I work with my wifes family, its a small company. Ive recently been made a director and I've gone from being paid a salary to getting my wage topped up by company profits. 

I'm in no rush to buy a new car but i'm thinking of changing cars next year and I will most probably need finance. Now I know that if I want a mortgage then the bank will want to see the company books but does this apply to getting car finance? 

Thanks all in advance for any help. :thumb:


----------



## WP-UK (Apr 24, 2011)

I would imagine if the car finance is a business contract, due to it being secured against the company they would want to see the records. 

I'm not an expert though so hopefully someone will correct if I'm wrong


----------



## stevie5tapes (Aug 13, 2012)

Hi WP, thanks for your reply. Sorry, I should have been a little clearer. I'm looking at personal finance, I only do about 6000 miles a year so its probably not worth getting a business car.

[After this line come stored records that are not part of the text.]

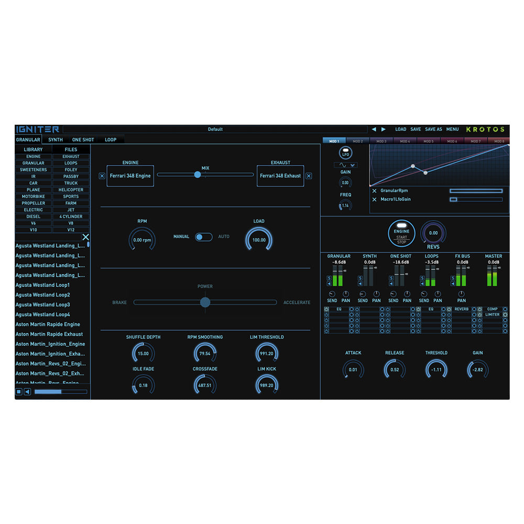Solo the One Shot mixer channel
The width and height of the screenshot is (524, 524).
click(x=391, y=278)
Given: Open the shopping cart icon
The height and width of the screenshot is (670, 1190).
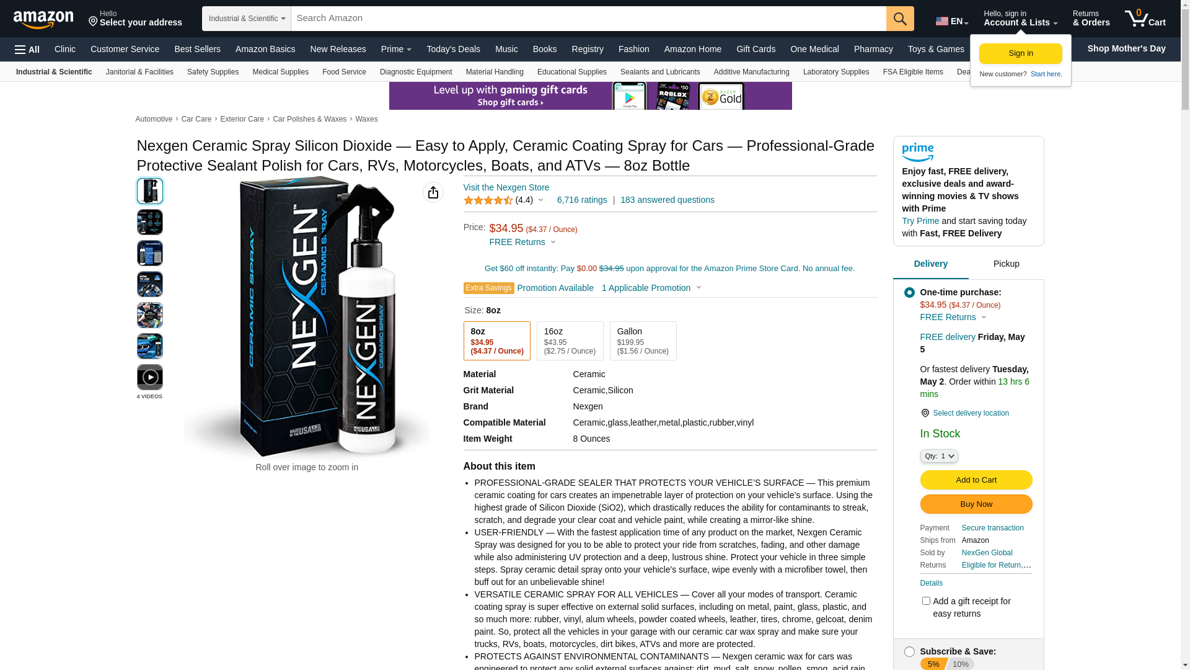Looking at the screenshot, I should [1145, 19].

I know with a mortgage, as my wages are dependant on company profit then the mortgage provider would want to see the company books. I just wondered if this is the same for personal car finance?


----------



## WP-UK (Apr 24, 2011)

Ahh sorry I got the wrong message. Being truthful I am not sure as don't have car finance. When I took out finance on my watch they only asked what my estimated earnings were and took my word for it, I can imagine it might be different for a car though due to value and they might want proof of earnings.

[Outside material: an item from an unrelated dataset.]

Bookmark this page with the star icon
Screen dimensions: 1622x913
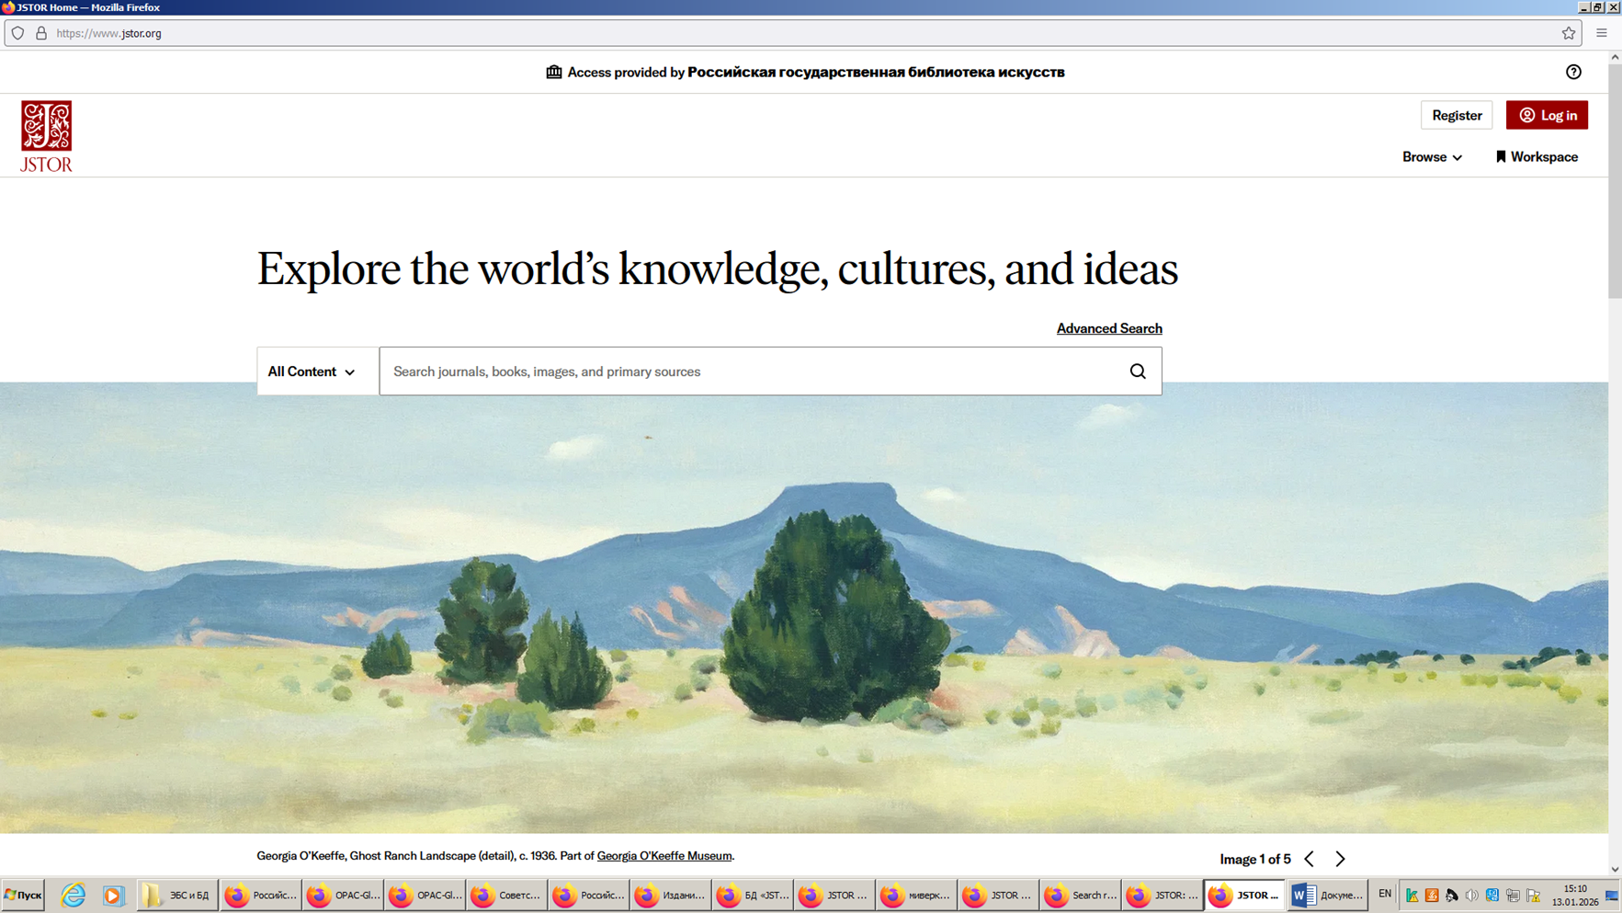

Might be worth enquiring with the dealer you are looking at to see what they say. Sorry I can't be much more help


----------



## shl-kelso (Dec 27, 2012)

The new rules for mortgages take into account all of your financial commitments, so any car finance will stack up against you in the affordability tests. This will only be an issue if you need to borrow the maximum earnings multipliers, so if you need to borrow less you may be ok.


----------



## jcp (Oct 2, 2010)

shouldn't be too much of a problem for you aslongas you've got a good credit score
they just do a credit check on you now , no need to show wage slips 
best bet is when your looking to change car is to talk to a few dealers and tell them your position and they'll soon give you a honest answer


----------



## b9rgo1234 (May 3, 2009)

They shouldn't ask for any company finances as you are buying the car as a private individual. They make ask for payslips, but if you have a strong credit rating it shouldn't be an issue.


----------